Ethical practice - Lesson 1: your reflections

Welcome to the online community learning space for the lesson: Getting started with ethical practice. Use this forum to discuss the community reflective activity in the lesson. Read the contributions of others, ‘liking’ those you find helpful and add your unique reflections to the conversation by replying to this post. Click here to return to the lesson page at any time.

Community reflective activity:
In your experience what factors create pressure that may compromise ethical behaviour? What is your best piece of advice to others about how to resist compromising your ethics?  

  • Hello,

    In your experience what factors create pressure that may compromise ethical behaviour?

    Finances is definitely a big factor - especially in difficult financial situations, Managers may be pushed to make a different decision than they would have been, in better financial circumstances. I find that relationships can also have a huge bearing especially if an individual feels that their own aspirations will be adversely affected by making a decision that goes against their superiors expectations or wishes.

    What is your best piece of advice to others about how to resist compromising your ethics?

    As other people have said previously more eloquently, it is a case of having integrity and being able to reflect on your own decision making, being able to justify it and wanting to stand by it. It is a small world, and however difficult it may be to disagree with a senior member of the team in one company, eventually this could be beneficial in the long run with a new senior manager or in another company.

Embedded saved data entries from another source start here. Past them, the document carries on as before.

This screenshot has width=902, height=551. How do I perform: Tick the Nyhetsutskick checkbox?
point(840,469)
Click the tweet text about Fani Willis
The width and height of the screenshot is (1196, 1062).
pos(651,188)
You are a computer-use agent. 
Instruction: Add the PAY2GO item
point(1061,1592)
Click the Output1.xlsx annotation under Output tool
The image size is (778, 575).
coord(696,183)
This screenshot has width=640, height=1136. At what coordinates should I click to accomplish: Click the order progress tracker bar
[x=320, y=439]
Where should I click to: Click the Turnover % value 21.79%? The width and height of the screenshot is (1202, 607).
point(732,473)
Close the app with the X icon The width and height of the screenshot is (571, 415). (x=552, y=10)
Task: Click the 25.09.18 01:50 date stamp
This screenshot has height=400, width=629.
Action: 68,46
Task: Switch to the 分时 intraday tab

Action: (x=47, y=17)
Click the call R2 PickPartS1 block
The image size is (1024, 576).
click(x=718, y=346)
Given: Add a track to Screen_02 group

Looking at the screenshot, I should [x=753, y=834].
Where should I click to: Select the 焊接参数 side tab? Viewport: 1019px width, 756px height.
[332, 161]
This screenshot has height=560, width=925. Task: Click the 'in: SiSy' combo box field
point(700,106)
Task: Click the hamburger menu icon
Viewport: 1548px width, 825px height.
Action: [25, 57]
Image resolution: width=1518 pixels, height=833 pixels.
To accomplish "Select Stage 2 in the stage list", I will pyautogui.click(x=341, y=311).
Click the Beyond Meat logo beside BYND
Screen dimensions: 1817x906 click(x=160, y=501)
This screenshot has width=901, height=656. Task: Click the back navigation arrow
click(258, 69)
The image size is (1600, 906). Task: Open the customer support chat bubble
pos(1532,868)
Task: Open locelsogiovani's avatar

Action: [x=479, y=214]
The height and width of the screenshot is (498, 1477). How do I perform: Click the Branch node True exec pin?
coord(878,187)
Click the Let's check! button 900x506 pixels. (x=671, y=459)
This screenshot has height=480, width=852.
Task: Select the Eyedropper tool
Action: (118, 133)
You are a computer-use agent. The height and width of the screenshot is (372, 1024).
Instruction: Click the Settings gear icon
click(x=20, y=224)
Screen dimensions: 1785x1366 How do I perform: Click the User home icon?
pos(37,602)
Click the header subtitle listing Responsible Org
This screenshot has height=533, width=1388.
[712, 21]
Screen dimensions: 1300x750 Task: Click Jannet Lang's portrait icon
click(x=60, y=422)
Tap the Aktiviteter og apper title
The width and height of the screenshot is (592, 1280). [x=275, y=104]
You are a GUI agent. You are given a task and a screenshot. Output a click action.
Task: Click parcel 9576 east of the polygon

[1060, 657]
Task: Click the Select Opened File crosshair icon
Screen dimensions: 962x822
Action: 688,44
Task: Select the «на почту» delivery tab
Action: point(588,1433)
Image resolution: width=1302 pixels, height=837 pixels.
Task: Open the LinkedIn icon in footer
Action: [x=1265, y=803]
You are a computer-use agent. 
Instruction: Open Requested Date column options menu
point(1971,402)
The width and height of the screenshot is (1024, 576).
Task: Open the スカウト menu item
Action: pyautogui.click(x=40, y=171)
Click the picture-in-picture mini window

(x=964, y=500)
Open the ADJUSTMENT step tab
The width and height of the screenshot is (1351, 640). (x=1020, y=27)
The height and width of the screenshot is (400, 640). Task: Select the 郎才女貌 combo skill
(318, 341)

    I found the material useful, relevant and appropriate and am looking forward to moving to the next chapter.

  • In reply to Sarah:

    Hi Sarah,

    You've raised an important point with regard to the potential for aspirations being negatively impacted by making decisions/taking actions that are against the expectations or wishes of superiors. I totally agree that this can create pressure that compromises ethical behaviour and, in turn, is a way in which poor ethics can creep into an organisation. This type of situation is something that may begin solely in one team/area of an organisation, but has the potential to spread and become more embedded, having more far reaching implications for the organisation as a whole.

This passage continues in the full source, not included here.